Concluída essa etapa, o doce é cortado e acondicionado em recipientes apropriados para a comercialização e então, resfriados e rotulados. Ainda segundo Gava (1978), para este setor são preferidas embalagens estanhadas revestidas de verniz, ou pote de polipropilenos. Já conforme Freire (2009), as embalagens de vidro com fechamentos metálicos são constantemente usados para acondicionarem derivados de frutas, havendo variações quanto aos formatos, capacidade, sistema de abertura e rotulagem. Os rótulos, segundo a ANVISA (1978), devem designar corretamente o produto, além de declarar a lista de todos os ingredientes utilizados na preparação do doce, devendo também conter certificação de qualidade expedida pelo órgão federal, identificação do lote e a data de fabricação.

No Brasil, talvez os maiores goiabais se situem em Pernambuco. São notáveis os

goiabais dos municípios de Pesqueira, Belo Jardim, Caruaru, Buique, Bezerros, Pedra, São Caetano, Bonito,

Altinho (...) (GOMES, 1900- 1976, p.243)

78 Contudo, como dito anteriormente este segmento é constituído por muitas empresas de pequeno porte que agem na informalidade, o que torna difícil a possibilidade de aplicação de investimentos referentes à modernização de tais indústrias, resulta-se, com isso, em dificuldades que atingem diretamente a comercialização dos doces produzidos. Uma delas refere-se à atuação de equipamentos obsoletos, como exemplo pode-se citar o uso de filmes plásticos usados como embalagens, os quais são julgados pelos proprietários como suficientemente inadequados para atender o mercado. Tal obstáculo apontado por Silva (2001) referente a essa situação é claramente explicado, quando o autor diz:

Em uma tradicional empresa de doces, por exemplo, há o reconhecimento da necessidade de melhoria da tecnologia e de embalagem de seus produtos. No entanto, a substituição do processo manual de embalagem em filmes plásticos por caixas que favorecem o transporte e manuseio e são mais atraentes para o consumidor, até hoje foi impossibilitado pelo alto custo do equipamento. Além de não haver máquinas disponíveis para operação em pequena capacidade, a empresa seria obrigada a mobilizar recursos em capital de giro para a compra das caixas em envase, que são vendidas em volumes mínimos não compatíveis com as necessidades da empresa. (SILVA, 2001, p. 119)
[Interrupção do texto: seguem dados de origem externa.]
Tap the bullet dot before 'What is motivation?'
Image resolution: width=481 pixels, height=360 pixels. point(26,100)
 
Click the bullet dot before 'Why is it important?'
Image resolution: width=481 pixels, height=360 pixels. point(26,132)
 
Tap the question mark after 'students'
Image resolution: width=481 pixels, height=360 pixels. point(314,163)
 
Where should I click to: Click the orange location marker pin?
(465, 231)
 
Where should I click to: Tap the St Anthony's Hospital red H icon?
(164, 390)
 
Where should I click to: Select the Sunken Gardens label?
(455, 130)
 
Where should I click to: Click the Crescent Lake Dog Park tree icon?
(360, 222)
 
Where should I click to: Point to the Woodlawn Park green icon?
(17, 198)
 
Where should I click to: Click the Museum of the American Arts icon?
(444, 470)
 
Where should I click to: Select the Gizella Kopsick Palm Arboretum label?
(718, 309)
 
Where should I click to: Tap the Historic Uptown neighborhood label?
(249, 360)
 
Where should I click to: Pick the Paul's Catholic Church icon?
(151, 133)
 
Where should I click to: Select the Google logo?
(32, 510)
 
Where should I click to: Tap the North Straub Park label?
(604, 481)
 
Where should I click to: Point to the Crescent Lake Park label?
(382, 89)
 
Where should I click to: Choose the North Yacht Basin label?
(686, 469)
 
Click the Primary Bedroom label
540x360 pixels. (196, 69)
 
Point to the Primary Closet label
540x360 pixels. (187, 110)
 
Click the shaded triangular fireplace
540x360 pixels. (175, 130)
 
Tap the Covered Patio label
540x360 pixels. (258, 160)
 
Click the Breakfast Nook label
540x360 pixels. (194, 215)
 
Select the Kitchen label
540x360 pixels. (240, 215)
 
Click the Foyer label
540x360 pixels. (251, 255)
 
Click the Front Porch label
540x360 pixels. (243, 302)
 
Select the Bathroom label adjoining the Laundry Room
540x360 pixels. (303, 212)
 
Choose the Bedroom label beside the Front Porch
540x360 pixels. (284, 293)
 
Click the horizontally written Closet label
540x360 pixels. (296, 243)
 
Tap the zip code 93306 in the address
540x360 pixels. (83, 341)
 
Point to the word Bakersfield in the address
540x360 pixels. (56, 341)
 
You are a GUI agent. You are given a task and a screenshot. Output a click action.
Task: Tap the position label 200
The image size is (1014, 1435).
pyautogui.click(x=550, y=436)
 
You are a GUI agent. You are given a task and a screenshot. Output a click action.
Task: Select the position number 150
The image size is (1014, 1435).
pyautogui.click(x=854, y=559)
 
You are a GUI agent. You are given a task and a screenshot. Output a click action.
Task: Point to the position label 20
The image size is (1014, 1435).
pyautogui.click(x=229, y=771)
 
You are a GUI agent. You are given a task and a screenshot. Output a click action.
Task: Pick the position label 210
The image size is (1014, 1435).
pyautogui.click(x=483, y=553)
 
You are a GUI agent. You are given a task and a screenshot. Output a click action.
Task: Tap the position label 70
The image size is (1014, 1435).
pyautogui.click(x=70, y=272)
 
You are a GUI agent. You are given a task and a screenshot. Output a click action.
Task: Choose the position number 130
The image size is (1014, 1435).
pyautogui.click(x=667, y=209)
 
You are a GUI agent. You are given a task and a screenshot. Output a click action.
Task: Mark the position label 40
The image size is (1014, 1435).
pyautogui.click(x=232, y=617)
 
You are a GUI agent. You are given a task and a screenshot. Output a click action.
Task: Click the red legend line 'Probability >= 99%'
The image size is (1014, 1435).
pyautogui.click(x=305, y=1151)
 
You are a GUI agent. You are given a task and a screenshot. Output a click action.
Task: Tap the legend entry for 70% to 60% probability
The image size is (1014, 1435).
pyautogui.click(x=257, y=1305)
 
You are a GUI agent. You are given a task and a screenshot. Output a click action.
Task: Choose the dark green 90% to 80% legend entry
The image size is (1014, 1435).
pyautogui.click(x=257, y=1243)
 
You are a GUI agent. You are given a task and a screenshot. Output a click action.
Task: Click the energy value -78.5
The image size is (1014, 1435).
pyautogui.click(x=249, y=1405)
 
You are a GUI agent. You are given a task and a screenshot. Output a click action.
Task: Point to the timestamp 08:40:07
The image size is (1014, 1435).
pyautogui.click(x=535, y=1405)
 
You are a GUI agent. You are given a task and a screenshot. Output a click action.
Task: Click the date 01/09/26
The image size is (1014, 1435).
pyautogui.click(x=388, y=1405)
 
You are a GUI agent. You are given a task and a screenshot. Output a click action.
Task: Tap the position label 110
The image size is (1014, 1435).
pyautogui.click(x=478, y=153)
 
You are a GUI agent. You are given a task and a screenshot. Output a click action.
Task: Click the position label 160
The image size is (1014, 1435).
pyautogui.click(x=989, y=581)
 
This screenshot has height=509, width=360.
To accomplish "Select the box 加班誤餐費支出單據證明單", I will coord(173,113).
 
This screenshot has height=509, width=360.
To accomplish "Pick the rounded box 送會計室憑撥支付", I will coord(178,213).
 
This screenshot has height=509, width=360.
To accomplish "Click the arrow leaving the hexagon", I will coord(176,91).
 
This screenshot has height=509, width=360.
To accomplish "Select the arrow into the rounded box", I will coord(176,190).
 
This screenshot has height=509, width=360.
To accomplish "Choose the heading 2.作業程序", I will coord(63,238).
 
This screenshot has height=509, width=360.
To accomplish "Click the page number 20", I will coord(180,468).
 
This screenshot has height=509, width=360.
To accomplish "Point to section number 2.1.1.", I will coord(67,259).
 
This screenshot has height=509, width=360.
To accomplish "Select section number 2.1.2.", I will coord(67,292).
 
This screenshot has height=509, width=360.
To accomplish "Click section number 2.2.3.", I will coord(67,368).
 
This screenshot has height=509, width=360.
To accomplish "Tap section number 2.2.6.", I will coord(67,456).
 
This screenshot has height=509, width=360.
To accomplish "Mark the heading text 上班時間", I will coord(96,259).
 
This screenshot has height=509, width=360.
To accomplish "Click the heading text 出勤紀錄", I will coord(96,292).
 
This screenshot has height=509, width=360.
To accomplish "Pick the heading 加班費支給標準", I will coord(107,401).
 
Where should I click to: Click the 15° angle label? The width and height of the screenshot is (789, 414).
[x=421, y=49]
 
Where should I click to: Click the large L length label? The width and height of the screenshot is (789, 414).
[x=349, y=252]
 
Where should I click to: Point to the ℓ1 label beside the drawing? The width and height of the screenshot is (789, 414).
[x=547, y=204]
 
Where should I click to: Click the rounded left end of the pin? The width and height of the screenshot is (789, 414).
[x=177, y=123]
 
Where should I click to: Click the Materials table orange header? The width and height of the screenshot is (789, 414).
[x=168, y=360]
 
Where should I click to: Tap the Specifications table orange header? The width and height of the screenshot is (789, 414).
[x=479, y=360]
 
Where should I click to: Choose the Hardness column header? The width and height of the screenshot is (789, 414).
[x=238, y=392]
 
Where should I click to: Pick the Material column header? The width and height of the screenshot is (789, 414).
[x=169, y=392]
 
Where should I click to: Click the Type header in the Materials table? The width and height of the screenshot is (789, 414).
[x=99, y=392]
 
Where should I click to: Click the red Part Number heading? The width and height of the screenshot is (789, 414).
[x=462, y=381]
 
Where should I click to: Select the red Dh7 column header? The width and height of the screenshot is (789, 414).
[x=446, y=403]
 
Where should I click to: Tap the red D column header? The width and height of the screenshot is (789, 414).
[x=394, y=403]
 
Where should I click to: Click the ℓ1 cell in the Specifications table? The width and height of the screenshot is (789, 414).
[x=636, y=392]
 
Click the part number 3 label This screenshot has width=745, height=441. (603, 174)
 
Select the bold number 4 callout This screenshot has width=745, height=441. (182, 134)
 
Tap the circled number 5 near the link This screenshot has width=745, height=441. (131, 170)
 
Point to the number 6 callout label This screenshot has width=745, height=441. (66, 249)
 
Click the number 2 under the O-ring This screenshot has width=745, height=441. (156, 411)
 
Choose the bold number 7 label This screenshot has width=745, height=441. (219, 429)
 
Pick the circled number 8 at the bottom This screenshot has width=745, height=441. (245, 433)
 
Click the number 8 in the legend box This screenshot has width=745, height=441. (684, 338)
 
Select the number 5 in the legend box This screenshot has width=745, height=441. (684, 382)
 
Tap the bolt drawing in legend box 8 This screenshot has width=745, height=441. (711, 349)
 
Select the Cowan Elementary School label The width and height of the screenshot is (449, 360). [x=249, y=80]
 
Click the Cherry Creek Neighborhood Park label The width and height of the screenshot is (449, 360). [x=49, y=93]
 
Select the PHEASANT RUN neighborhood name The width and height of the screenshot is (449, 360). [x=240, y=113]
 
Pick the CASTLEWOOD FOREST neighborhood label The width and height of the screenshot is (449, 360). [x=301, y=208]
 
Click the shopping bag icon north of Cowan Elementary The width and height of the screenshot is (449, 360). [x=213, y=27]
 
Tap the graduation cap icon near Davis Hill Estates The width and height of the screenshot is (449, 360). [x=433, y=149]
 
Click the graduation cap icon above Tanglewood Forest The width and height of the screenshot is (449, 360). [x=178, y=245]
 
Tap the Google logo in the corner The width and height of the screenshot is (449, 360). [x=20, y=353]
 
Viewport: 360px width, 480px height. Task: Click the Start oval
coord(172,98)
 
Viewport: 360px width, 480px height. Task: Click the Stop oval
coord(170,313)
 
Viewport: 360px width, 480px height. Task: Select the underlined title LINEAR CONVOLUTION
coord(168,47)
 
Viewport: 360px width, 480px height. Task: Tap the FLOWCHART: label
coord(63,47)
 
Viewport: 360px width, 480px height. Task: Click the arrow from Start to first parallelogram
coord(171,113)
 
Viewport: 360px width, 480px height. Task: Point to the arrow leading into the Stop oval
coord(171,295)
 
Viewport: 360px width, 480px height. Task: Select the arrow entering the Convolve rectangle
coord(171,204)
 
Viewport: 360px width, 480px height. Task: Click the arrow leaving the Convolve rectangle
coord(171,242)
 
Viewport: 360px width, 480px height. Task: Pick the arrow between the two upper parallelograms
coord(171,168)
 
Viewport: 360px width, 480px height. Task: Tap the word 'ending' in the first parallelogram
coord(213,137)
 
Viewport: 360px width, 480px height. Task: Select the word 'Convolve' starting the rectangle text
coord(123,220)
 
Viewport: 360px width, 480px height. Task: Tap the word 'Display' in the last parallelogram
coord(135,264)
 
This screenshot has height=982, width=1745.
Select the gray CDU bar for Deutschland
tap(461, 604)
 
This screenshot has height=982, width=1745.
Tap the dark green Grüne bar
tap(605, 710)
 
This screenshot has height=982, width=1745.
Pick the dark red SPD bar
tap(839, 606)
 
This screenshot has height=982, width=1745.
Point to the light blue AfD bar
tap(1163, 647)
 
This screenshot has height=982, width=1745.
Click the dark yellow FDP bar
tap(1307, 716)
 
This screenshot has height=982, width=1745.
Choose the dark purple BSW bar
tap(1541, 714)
Em uma abordagem mais atual, é afirmado por Blessa (2010, p. 162) que os “produtos orgânicos” estão tendo um rápido desenvolvimento e estão transformando as pequenas e médias empresas em empresas de porte. O resultado dessa transformação está acontecendo aos poucos, uma vez que tais empresas vão deixando o fundo dos supermercados para disputar os stands da frente com as grandes multinacionais da alimentação. Então, para obter-se uma boa comercialização dos doces industriais nos supermercados é necessário um bom desempenho comunicacional existente entre o consumidor e os doces. No ato da compra essa comunicação é realizada através da embalagem. Contudo, ainda hoje, conforme o que foi dito por Silva (2001), nesse segmento, uma determinada marca é exposta sem grandes diferenças quanto aos aspectos estéticos das demais; além disso, a apresentação ao público consumidor é realizada através de um material desprovido de características que promovam atração. Por isso, é necessário conhecer a relevância do design de embalagens para que se possam obter bons resultados relacionados ao requisito denominado: vendas.